§ Task requirements:
Using the listing below, reproduce exactly the lines from the one with "Task: Click the Year column header" through the last, with all pictures left out.
===============
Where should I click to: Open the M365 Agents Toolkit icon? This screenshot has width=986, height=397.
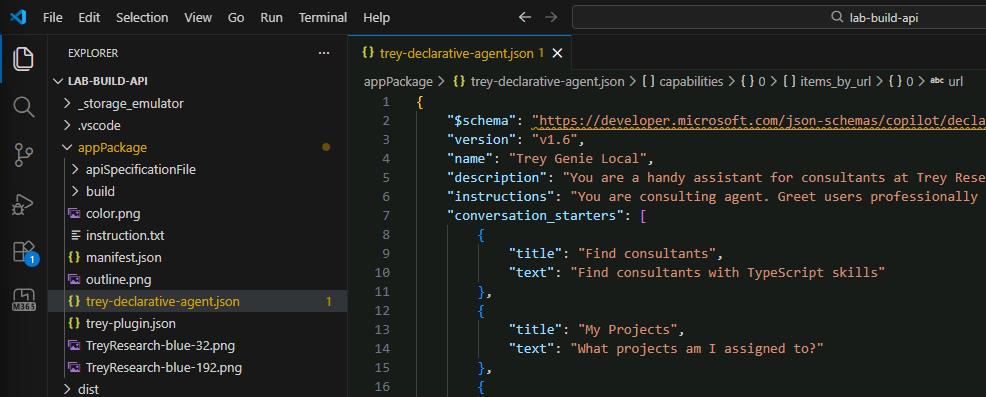[x=24, y=300]
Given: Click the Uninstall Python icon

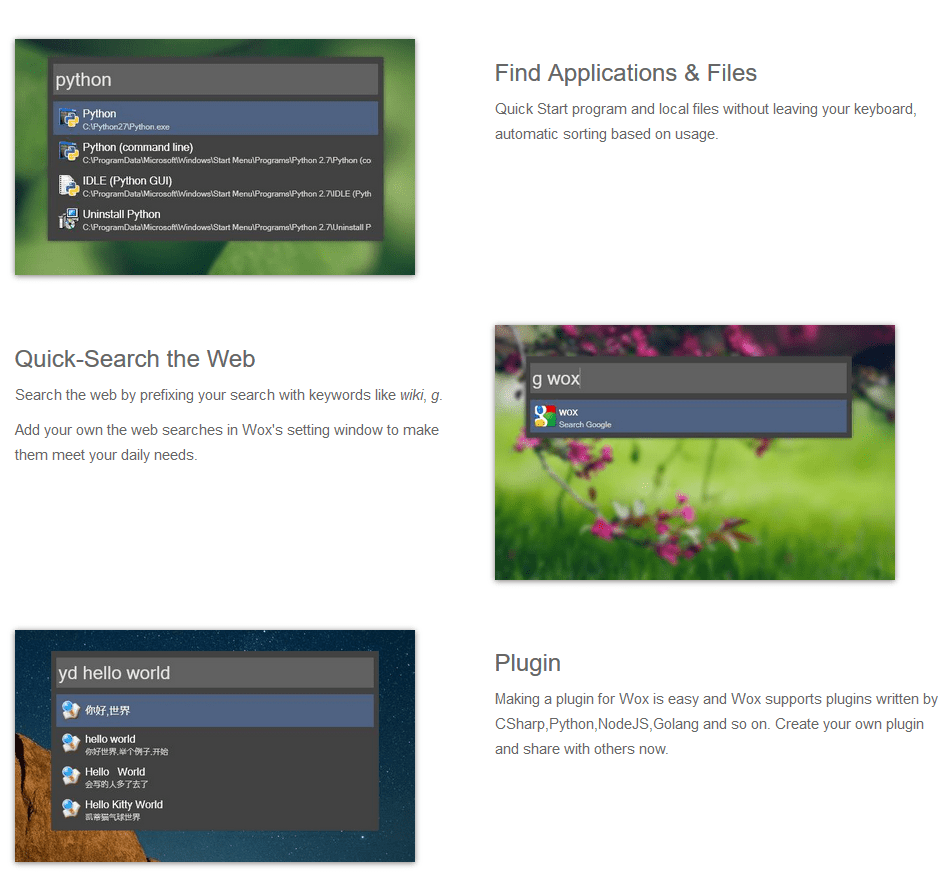Looking at the screenshot, I should [x=67, y=218].
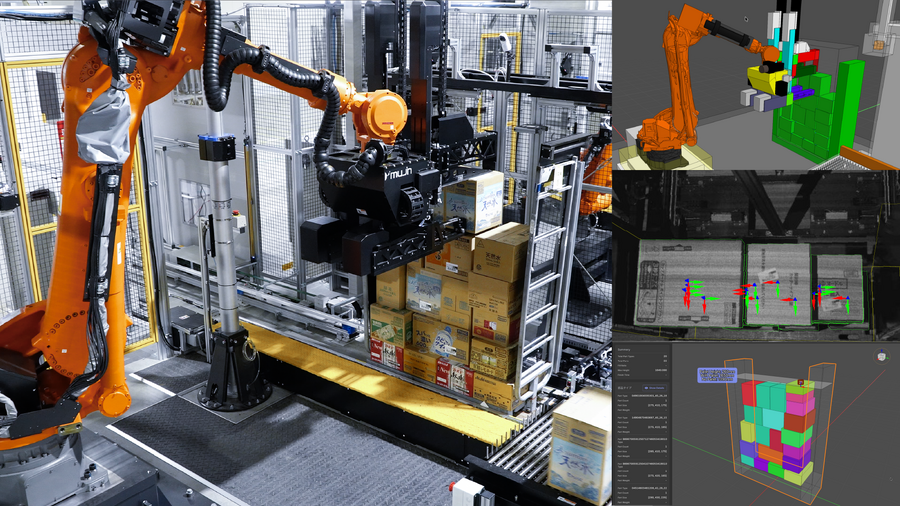Click the Max Height row in Summary
Viewport: 900px width, 506px height.
click(642, 370)
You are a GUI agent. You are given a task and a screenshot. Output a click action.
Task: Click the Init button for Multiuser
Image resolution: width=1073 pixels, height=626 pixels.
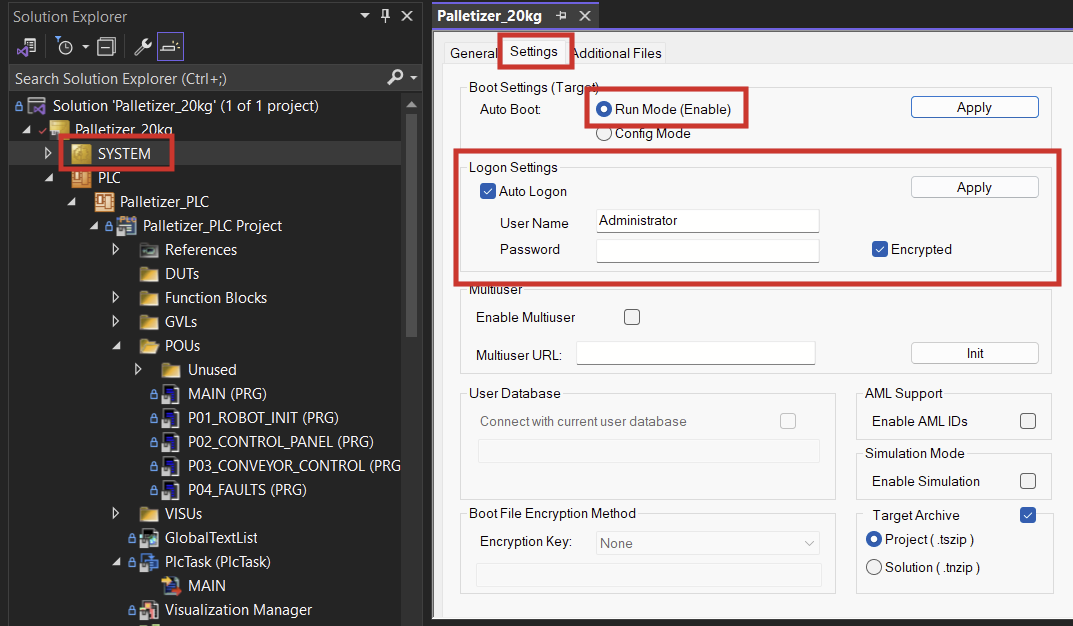[x=974, y=353]
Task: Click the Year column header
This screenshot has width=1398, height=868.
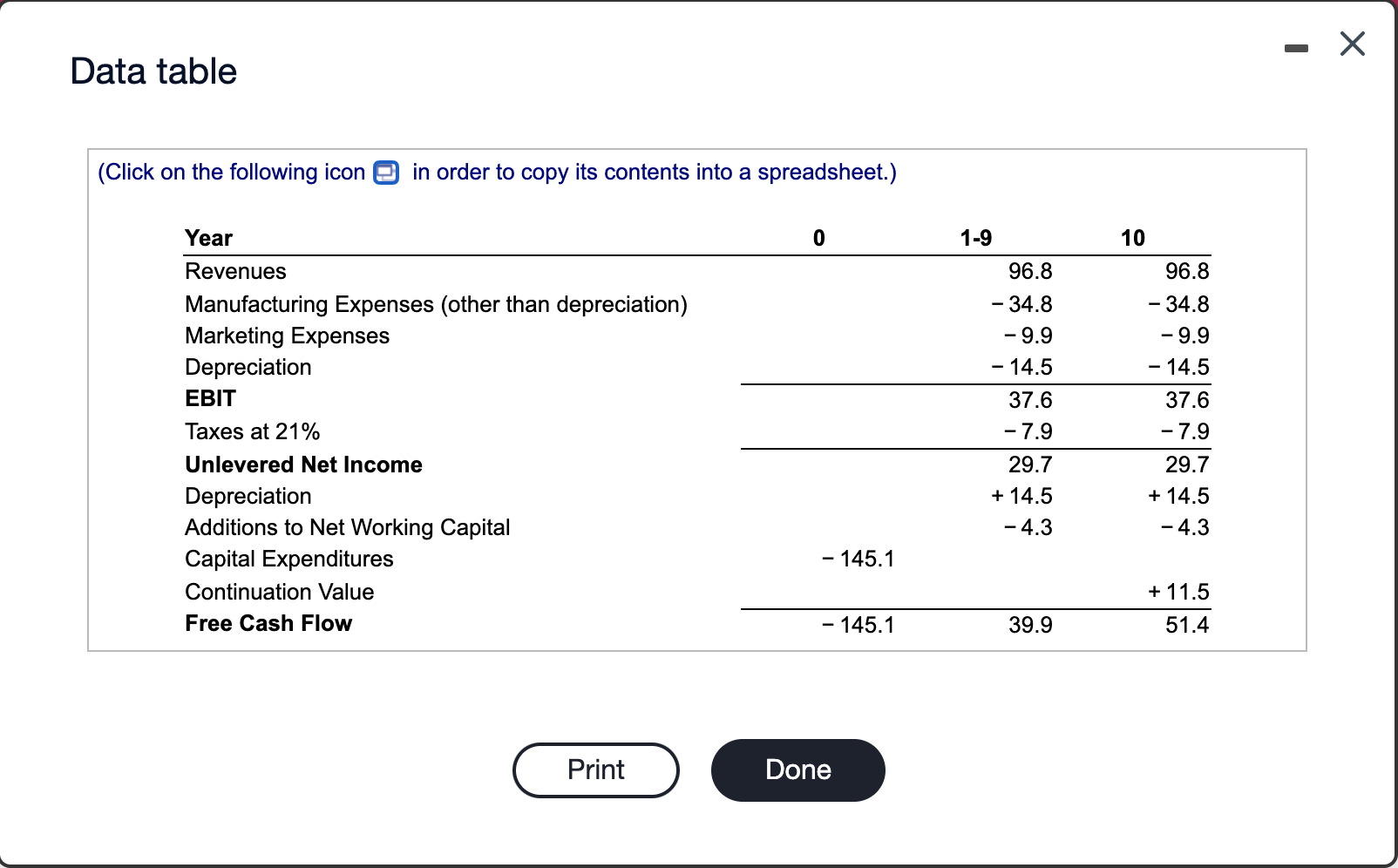Action: [207, 237]
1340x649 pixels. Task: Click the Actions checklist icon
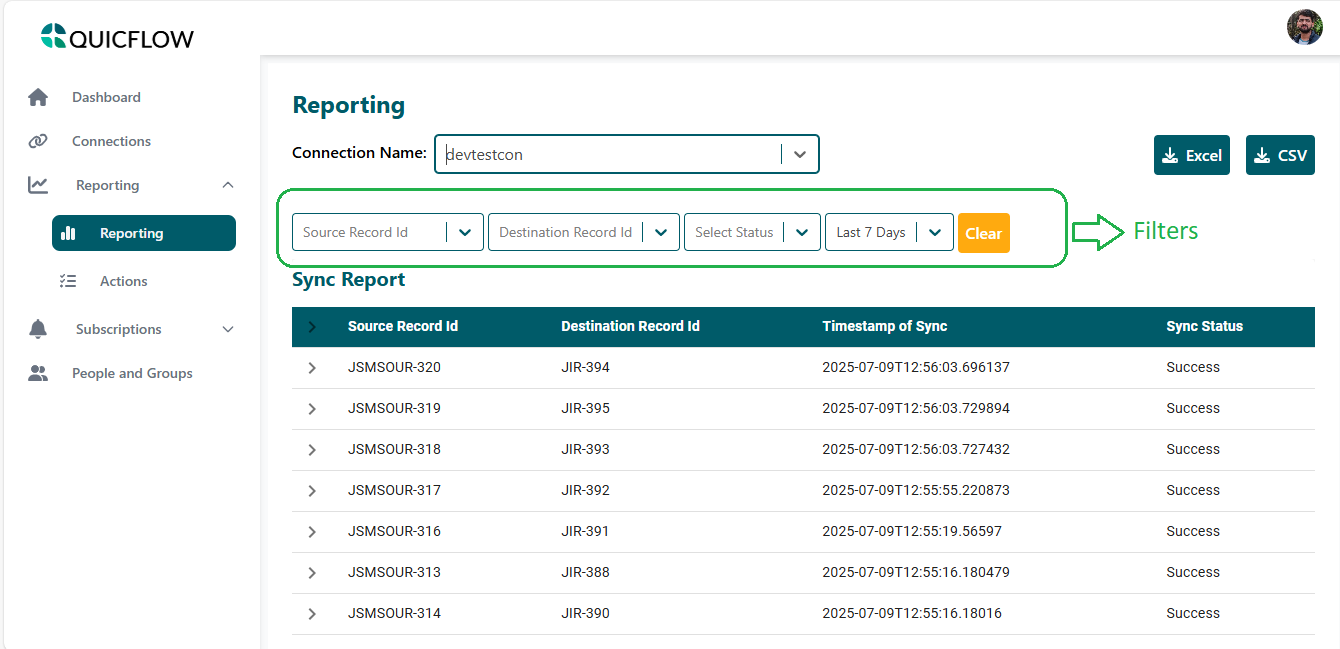(68, 281)
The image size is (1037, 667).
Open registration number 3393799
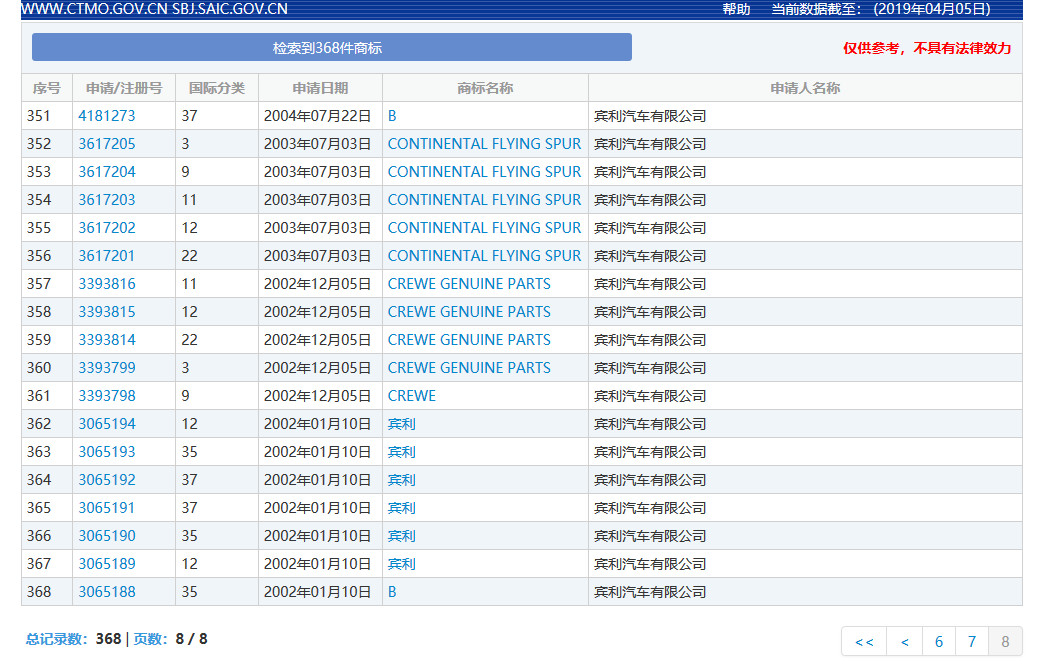click(106, 368)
===============
§ Exercise response:
Task: Click the Year column header
This screenshot has width=1398, height=868.
Action: [207, 237]
1340x649 pixels. Task: Click the Actions checklist icon
(68, 281)
The image size is (1037, 667).
Open registration number 3393799
click(106, 368)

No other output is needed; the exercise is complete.